You can find a lot of information on openEHR if you visit the openEHR foundation’s web site, I won’t go into details of it to explain why it is a good choice for the purposes given above. A few points are worth making though.

openEHR is designed to build systems. It is envisioned, designed and improved through decades to allow developing clinical systems. It defines semantics of storing clinical data, accessing and querying it and developing applications on top of it. It is created to provide a health computing platform. It also includes sharing data between different openEHR implementations within its scope but this is not its primary use case. It works well with existing standards from HL7, IHTSDO etc.

openEHR has been tested in real life and it has delivered. You will hear people say that it is an academic exercise, something that is not used or when used, it would require you to throw away all of your investment and replace it overnight with openEHR based versions of everything.

These are all incorrect statements. openEHR, as a clinical systems development platform, have been running critical systems for years. If you go to openEHR.org, you’ll see various impressive real life projects, managing the clinical data of millions of patients, using openEHR platforms implemented by different vendors (see the whitepaper). Therefore, openEHR is the right policy tool and platform choice for the model I suggested above.

Finally, I’ll repeat my core arguments.

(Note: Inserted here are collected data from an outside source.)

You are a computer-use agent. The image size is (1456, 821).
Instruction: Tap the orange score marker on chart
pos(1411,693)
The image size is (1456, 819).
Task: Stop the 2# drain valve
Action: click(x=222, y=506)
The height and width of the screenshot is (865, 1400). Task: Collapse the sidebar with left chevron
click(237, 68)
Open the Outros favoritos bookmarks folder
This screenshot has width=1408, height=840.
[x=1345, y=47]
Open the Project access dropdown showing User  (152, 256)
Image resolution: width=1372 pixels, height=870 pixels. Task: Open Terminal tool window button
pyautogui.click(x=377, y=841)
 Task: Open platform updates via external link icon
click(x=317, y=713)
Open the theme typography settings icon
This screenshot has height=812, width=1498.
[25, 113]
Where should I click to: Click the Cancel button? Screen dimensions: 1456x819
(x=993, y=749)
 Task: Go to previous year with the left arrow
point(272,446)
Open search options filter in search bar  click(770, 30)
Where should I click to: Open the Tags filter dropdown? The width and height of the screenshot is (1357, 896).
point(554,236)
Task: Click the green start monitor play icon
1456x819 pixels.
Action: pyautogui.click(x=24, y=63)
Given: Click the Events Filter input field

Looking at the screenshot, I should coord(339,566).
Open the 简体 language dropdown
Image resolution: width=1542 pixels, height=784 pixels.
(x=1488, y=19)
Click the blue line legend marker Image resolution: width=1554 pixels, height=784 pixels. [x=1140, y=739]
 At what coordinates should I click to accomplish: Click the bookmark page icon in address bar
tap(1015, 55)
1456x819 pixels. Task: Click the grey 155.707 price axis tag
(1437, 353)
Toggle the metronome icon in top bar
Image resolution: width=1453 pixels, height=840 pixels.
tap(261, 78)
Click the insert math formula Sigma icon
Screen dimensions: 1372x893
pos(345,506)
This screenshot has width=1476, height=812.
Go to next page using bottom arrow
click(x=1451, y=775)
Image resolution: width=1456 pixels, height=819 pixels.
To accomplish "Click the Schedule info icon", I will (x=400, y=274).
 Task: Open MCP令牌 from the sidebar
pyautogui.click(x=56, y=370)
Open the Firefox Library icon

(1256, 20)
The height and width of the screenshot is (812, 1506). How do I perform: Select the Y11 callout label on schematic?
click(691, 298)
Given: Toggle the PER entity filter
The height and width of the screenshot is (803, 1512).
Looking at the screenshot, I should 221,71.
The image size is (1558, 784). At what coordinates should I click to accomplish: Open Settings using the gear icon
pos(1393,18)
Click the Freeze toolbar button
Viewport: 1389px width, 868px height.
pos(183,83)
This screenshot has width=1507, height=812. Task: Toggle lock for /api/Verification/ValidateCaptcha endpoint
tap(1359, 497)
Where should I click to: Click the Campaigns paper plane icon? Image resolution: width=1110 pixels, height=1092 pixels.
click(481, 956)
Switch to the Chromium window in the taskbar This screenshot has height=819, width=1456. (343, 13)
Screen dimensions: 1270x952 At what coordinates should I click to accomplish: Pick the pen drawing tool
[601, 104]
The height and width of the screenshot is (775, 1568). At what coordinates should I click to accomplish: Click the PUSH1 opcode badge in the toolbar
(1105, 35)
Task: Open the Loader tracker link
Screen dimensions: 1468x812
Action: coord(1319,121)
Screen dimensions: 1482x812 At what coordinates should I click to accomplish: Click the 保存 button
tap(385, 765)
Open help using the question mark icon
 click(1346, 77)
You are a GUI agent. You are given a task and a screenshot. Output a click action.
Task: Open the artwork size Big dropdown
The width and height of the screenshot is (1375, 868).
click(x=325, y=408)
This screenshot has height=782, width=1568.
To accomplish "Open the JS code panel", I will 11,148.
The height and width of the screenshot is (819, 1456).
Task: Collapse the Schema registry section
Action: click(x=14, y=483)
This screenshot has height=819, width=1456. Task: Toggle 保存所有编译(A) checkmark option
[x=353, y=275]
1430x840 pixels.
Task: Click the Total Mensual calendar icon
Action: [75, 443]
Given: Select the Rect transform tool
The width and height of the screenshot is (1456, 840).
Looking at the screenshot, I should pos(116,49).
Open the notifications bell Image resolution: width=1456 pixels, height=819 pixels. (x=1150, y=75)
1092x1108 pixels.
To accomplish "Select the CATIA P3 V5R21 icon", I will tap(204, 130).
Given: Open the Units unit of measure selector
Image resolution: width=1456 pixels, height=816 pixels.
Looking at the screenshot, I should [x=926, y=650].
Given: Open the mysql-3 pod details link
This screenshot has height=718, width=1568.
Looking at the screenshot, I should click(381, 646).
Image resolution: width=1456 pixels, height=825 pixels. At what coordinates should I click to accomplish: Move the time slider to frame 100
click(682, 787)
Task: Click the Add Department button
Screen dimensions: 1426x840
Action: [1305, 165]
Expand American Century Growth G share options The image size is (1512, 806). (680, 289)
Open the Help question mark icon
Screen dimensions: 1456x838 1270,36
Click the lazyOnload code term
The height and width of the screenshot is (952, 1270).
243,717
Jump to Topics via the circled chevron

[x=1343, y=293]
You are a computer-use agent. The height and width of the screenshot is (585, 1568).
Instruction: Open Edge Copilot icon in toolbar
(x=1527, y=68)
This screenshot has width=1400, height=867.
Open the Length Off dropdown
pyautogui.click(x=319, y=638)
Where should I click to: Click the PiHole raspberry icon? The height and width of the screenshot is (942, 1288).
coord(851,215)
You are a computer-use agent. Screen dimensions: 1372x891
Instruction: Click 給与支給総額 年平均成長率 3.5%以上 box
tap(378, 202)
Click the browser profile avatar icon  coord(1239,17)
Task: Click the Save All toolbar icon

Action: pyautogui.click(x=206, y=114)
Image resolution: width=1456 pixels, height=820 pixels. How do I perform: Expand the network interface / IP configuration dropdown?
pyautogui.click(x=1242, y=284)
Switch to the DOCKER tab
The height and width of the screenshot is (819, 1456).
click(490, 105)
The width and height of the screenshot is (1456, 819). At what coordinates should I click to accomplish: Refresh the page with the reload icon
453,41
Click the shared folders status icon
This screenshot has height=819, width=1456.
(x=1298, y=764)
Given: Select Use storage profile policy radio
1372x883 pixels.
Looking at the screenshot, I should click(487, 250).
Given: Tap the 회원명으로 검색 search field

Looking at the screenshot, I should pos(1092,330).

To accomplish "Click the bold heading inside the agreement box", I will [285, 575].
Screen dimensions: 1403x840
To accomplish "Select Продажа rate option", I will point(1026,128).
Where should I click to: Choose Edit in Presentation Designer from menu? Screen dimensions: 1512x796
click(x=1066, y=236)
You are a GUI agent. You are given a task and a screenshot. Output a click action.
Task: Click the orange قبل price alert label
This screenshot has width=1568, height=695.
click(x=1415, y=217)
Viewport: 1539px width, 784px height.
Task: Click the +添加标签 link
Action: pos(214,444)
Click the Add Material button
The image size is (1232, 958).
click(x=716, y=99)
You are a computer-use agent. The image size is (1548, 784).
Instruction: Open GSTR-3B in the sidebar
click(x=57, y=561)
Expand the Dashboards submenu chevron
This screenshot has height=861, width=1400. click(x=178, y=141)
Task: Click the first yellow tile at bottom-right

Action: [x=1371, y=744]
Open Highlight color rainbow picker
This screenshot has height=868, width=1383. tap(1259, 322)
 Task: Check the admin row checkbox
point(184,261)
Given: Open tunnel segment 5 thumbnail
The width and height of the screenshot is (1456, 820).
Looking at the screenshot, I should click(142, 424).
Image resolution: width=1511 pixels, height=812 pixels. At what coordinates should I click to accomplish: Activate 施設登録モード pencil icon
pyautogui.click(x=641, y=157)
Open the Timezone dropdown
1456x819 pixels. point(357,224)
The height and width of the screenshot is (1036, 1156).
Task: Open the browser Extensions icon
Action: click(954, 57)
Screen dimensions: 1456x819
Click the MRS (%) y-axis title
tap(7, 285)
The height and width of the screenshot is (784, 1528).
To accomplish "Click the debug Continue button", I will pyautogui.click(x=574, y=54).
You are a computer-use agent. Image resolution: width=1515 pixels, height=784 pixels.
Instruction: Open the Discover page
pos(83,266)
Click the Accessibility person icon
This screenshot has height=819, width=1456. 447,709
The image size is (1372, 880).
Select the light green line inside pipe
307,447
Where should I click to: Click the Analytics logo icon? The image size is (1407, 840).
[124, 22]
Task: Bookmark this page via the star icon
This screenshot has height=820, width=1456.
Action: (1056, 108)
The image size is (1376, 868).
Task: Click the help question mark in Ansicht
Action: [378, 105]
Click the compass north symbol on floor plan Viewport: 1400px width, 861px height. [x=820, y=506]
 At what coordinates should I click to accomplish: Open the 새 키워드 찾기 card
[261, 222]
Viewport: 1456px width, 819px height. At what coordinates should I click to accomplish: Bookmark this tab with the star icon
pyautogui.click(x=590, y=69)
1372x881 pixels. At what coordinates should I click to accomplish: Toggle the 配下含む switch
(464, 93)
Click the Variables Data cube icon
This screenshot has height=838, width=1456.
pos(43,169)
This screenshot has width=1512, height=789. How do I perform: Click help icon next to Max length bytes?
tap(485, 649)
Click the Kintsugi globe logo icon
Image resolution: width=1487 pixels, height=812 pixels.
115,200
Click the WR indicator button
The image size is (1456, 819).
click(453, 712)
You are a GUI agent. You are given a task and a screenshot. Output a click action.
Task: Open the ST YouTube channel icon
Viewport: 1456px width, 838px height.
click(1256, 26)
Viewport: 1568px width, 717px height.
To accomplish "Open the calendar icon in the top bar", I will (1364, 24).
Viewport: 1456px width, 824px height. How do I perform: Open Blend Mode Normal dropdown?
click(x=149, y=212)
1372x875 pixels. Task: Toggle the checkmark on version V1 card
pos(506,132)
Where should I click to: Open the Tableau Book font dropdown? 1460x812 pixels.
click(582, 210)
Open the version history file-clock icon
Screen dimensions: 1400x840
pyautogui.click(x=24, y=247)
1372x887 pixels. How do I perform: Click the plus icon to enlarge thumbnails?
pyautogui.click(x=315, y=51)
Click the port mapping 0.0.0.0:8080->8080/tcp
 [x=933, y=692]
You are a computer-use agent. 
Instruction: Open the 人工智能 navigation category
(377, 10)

We need competition beyond procurement to unlock innovation and create better health IT solutions. A health computing platform based on openEHR can be the missing policy tool we need and it can be introduced with zero disruption and relatively very little cost, especially with support from national and regional programmes.

openEHR community is diverse and it is possible that some of them may not agree with my suggestions but many would be willing to help and discuss. So just let us know if you have any questions or comments. I’d be equally happy to be corrected on anything I’ve written above.